**SET OF TASKS**.
1. According to the editorial on the journal's first year, what new section does this issue introduce?
2. Extend the editorial on the journal's first year, starting right after its final sentence.

**DOCUMENT SEGMENT**.

============================================================

Archived Volumes of Past Issues

Editorial

JPGO has completed one year. It has been an interesting time. We did not opt for software that made all processes of publication automatic, but chose to do everything ourselves. Preparing the design and layout of the journal's website, coding to make it work, getting peer reviews, editing, uploading articles and images, and getting the journal indexed was a lot of hard work. Managing it along with our clinical, teaching and research work and meeting the deadline of the first of every month was taxing, but rewarding too. It has kindled an academic interest in resident doctors in the institute. It has improved their thought process and writing skills tremendously. It has also generated a lot of interest in the scientific community outside our institute, as is evident from the ever expanding readership of the journal. We introduced 'quiz' based on the articles published in each issue, to help assess our postgraduate students. That was a great success. From this issue, we have introduced another section on 'image'. Various interesting images will be published. The idea is based on the fact that in clinical management, one has to make rapid decisions based on what one sees. Analytical discussion of interesting images should help clinicians and students sharpen their skills further.

============================================================

**DATA EXCERPT**.
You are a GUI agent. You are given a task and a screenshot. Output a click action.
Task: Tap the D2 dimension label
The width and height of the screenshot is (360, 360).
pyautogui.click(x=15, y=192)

============================================================

**RESPONSES PER TASK**.
1. A section on 'image'.

2.
An ovary can be a seat of a number of conditions, both functional and organic. Its lesions can be small to large, cystic, solid or solid-cystic. Organic lesions can be neoplastic or nonneoplastic. There is a particular group formed by large cystic lesions that is of current interest. Mucinous cystadenoma, mucinous borderline tumor and mucinous cystadenocarcinoma form a part of this group. They can be quite large tumors. Serous cystadenomas and carcinomas are not so large. A benign cystic teratoma can sometimes be large, though usually it is moderate sized. Nonneoplastic cysts in the ovary include simple follicular cyst, corpus luteal cyst, hemorrhagic cyst, and endometrioma. Of these, an endometrioma can be large. A primary ovarian abscess is rare, and usually an acute condition. Sometimes a tubo-ovarian abscess heals and gets converted into a cyst. It may mimic an ovarian neoplasm at laparotomy and even during histopathological examination. Rarely an abscess may develop in an endometriotic cyst. An actinomycotic abscess can be very large. It is usually associated with the use of an intrauterine device. Chronic ovarian abscess is an uncommon presentation of ovarian tuberculosis. A hydatid cyst of the ovary is another uncommon condition. Usually differentiation of the cystic lesions of the ovary can be done by clinical examination, ultrasonography, and computed tomography in selected cases. A cystic lesion of the ovary may need magnetic resonance imaging for differentiation during pregnancy, when ultrasonography proves to be inadequate for that purpose. In this issue we have two interesting case reports. One is of a large ovarian abscess of tuberculous etiology in a young virginal girl. What is unusual in this case is that there was a slow leak of the pus from the abscess into the peritoneal cavity producing a large peritonitis, without involvement of any other organ by the disease. The other case is that of a large mucinous cystadenocarcinoma in a young virginal girl, who was asymptomatic. The tumor contained a large volume of fluid which appeared like pus, but was sterile. Such varied presentations of large ovarian cystic masses need to be known to practicing gynecologists, so that they can manage an unusual case better, should they encounter one. That is the reason we have presented these two cases in this issue.